THE NETHERLANDS, Utrecht. The global poultry industry is recovering from a storm that hit in the first six month 2020, and the outlook is gradually improving. Poultry demand will be more bullish in the second half, as Covid-19 containment measurements are eased, lifting demand through foodservice.
Poultry demand is expected to improve in the second half year, reports Rabobank. The biggest market driver will be the economic downturn, making global markets more volatile and price driven. Such conditions are generally positive for poultry, being the cheapest meat protein with a short and flexible production cycle.

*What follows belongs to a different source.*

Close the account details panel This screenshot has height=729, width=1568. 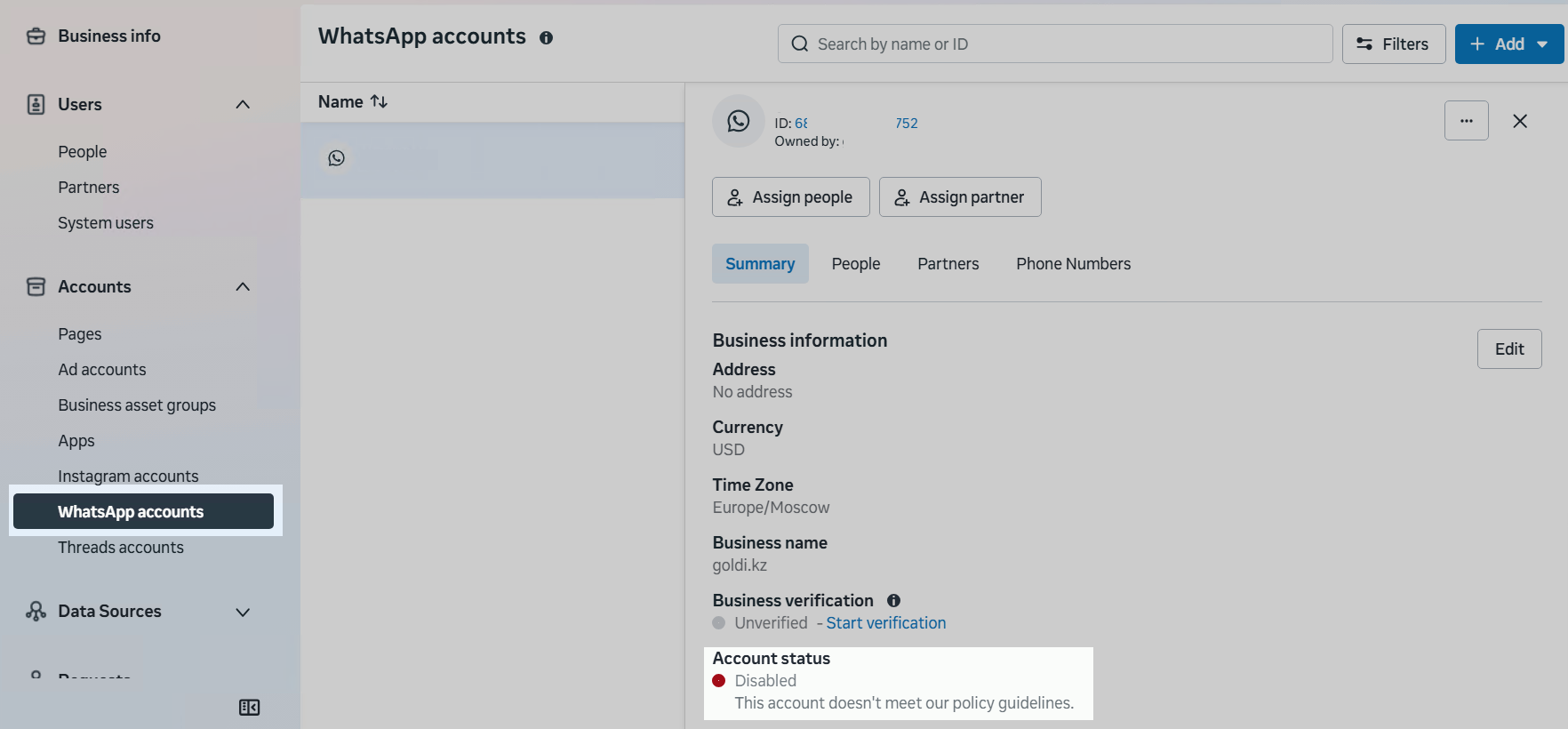tap(1519, 121)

Prices will see some recovery after historic lows in the first half year. Breast meat should benefit from the reopening of foodservice, although trade will remain difficult. Dark meat will likely do better. Supply in some markets will be tight, due to reduced parent stock.

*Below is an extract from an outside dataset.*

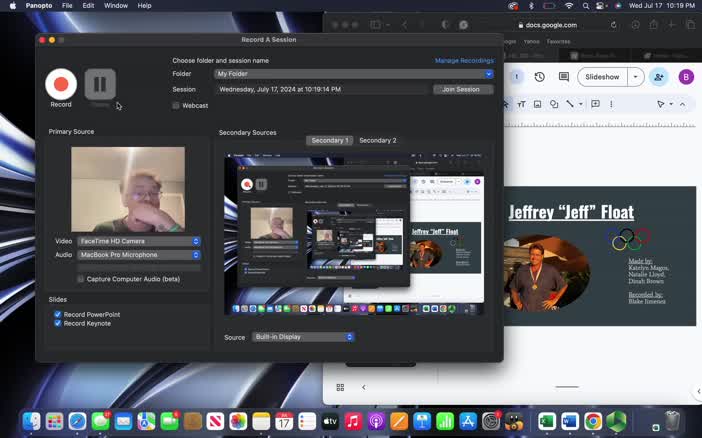This screenshot has width=702, height=438.
Task: Click the Join Session button
Action: click(461, 89)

“Volatility could be exacerbated by ongoing challenges to balance supply and demand and by exchange rate instability. On the other hand, the relatively bearish feed price outlook will provide producers some relief on the cost side of their businesses,” says Nan-Dirk Mulder, Senior Analyst– Animal Protein at Rabobank.
Global trade will remain unstable in the second half year. Although demand will recover, supply-demand imbalances, exchange volatility, and access issues could distort trade flows. A trend of buying local may also have an impact. Trade agreements and restrictions have the potential to keep shaking up global trade flows as well. The US-China trade relationship, Brexit, and a move in the Middle East to further improve food security are the main factors that could disrupt global poultry trade.